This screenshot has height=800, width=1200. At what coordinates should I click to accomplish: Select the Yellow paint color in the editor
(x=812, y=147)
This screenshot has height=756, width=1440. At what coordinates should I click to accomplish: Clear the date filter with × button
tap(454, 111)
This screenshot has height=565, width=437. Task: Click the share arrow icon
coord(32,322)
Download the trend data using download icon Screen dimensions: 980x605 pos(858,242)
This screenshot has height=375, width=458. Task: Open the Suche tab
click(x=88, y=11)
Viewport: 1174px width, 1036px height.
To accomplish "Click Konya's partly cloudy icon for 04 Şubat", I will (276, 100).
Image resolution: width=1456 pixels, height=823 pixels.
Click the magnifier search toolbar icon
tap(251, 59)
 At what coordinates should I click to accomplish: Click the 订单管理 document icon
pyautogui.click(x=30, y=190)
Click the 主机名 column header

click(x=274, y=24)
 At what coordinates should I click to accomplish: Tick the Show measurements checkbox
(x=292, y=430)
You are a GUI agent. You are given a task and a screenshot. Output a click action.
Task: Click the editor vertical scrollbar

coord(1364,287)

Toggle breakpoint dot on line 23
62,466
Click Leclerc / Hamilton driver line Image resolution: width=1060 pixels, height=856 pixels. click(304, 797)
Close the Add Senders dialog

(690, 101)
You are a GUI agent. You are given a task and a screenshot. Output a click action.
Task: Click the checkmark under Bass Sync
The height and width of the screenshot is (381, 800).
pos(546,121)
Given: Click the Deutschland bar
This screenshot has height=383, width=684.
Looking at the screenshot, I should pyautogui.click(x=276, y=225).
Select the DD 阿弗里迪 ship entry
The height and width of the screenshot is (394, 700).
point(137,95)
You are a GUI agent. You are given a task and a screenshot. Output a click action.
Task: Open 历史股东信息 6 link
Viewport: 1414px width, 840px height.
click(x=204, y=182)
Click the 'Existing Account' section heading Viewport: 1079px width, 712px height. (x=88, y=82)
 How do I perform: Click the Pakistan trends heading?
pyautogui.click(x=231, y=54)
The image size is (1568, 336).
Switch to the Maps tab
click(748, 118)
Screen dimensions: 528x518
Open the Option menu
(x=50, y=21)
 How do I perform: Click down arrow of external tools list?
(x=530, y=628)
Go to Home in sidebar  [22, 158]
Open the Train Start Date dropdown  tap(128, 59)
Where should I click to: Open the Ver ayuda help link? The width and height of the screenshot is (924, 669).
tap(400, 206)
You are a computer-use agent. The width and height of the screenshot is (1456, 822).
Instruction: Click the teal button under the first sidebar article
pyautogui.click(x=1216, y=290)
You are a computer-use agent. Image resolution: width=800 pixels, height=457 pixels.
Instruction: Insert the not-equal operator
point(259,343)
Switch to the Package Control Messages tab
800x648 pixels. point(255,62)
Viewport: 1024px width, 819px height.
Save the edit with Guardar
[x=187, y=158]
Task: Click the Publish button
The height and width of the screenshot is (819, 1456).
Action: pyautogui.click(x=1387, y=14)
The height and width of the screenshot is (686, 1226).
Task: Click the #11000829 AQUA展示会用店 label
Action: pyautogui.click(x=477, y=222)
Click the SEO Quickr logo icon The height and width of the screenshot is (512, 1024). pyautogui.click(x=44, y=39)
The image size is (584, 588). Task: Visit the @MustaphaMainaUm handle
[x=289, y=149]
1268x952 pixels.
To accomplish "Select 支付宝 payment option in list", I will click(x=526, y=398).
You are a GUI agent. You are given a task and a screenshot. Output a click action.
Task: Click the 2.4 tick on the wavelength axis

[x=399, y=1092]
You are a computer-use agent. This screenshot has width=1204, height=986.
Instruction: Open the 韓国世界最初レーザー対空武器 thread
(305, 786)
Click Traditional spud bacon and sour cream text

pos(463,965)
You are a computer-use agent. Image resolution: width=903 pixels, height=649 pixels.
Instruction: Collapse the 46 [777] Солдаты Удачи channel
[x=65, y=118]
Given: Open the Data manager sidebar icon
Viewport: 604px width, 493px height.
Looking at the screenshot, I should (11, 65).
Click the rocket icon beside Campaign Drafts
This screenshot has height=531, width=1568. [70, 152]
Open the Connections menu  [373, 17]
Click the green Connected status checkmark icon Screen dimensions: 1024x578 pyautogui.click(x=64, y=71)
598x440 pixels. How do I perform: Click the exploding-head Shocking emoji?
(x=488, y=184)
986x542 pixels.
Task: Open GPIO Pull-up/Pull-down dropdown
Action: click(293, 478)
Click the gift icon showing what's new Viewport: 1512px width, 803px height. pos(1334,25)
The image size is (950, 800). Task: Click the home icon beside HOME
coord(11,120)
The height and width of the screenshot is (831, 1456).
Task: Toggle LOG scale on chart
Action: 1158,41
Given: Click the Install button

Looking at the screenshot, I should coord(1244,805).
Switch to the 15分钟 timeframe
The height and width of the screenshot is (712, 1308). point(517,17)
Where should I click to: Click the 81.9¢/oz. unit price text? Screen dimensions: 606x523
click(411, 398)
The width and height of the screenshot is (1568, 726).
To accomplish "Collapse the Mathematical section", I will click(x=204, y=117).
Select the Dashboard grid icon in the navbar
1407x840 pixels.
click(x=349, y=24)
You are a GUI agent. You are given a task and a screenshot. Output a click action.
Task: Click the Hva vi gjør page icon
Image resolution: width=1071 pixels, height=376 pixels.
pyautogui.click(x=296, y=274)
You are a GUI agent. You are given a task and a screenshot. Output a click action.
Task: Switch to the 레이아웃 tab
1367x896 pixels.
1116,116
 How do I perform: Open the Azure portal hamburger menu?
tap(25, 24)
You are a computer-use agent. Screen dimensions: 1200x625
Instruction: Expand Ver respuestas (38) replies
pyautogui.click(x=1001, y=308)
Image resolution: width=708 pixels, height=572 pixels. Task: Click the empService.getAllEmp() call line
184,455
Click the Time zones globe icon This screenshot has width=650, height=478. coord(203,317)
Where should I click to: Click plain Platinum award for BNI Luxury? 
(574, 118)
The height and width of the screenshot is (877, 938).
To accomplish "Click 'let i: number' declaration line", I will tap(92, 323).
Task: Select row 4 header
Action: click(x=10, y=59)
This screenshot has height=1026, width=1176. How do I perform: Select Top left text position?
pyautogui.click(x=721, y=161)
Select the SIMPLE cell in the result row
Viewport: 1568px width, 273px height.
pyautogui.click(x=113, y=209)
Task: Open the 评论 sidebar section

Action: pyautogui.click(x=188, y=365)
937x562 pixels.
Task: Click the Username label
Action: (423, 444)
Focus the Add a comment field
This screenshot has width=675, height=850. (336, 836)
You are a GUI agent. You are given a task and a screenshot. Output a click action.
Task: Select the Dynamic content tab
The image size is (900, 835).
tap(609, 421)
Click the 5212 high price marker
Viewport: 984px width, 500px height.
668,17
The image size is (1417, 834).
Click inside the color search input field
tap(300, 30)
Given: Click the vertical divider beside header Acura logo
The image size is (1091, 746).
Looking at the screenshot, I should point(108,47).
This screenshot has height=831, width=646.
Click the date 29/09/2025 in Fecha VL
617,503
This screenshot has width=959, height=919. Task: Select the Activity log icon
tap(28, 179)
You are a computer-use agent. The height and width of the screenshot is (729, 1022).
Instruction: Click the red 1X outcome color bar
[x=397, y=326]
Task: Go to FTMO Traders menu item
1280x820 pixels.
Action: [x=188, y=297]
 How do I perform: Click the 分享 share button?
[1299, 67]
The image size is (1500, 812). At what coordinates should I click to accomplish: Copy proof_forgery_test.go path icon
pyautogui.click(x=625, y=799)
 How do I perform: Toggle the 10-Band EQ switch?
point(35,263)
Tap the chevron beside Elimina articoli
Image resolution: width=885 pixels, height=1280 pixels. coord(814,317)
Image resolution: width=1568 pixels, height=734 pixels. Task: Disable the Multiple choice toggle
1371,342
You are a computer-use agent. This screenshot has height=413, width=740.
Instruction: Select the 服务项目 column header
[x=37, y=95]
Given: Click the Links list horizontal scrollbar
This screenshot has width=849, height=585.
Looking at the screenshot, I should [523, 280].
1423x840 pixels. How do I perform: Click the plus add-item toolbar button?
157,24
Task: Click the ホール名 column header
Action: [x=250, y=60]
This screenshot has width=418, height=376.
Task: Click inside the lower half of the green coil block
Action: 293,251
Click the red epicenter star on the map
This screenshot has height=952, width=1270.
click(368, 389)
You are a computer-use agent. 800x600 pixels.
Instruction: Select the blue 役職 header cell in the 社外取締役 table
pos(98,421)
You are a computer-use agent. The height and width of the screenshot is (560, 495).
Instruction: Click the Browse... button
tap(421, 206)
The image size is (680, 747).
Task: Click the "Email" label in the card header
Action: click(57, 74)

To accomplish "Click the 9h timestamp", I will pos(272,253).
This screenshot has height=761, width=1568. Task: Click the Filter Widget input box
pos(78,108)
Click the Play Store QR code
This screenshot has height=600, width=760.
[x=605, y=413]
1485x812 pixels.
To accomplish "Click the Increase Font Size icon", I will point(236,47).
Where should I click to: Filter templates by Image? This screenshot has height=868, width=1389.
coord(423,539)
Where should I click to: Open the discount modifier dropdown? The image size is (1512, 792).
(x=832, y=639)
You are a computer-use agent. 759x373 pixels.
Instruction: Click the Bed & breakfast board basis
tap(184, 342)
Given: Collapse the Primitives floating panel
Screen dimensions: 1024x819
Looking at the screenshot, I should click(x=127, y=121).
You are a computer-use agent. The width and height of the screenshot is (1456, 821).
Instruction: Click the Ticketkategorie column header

━━━━━━

▸ Goal: Retype the entries above verbatim, from the line containing "Open the Connections" through the line containing "pyautogui.click(x=1001, y=308)", inclusive.

▸ Answer to the problem:
Open the Connections menu  [373, 17]
Click the green Connected status checkmark icon Screen dimensions: 1024x578 pyautogui.click(x=64, y=71)
598x440 pixels. How do I perform: Click the exploding-head Shocking emoji?
(x=488, y=184)
986x542 pixels.
Task: Open GPIO Pull-up/Pull-down dropdown
Action: click(293, 478)
Click the gift icon showing what's new Viewport: 1512px width, 803px height. pos(1334,25)
The image size is (950, 800). Task: Click the home icon beside HOME
coord(11,120)
The height and width of the screenshot is (831, 1456).
Task: Toggle LOG scale on chart
Action: 1158,41
Given: Click the Install button

Looking at the screenshot, I should coord(1244,805).
Switch to the 15分钟 timeframe
The height and width of the screenshot is (712, 1308). point(517,17)
Where should I click to: Click the 81.9¢/oz. unit price text? Screen dimensions: 606x523
click(411, 398)
The width and height of the screenshot is (1568, 726).
To accomplish "Collapse the Mathematical section", I will click(x=204, y=117).
Select the Dashboard grid icon in the navbar
1407x840 pixels.
click(x=349, y=24)
You are a GUI agent. You are given a task and a screenshot. Output a click action.
Task: Click the Hva vi gjør page icon
Image resolution: width=1071 pixels, height=376 pixels.
pyautogui.click(x=296, y=274)
You are a GUI agent. You are given a task and a screenshot. Output a click action.
Task: Switch to the 레이아웃 tab
1367x896 pixels.
1116,116
 How do I perform: Open the Azure portal hamburger menu?
tap(25, 24)
You are a computer-use agent. Screen dimensions: 1200x625
Instruction: Expand Ver respuestas (38) replies
pyautogui.click(x=1001, y=308)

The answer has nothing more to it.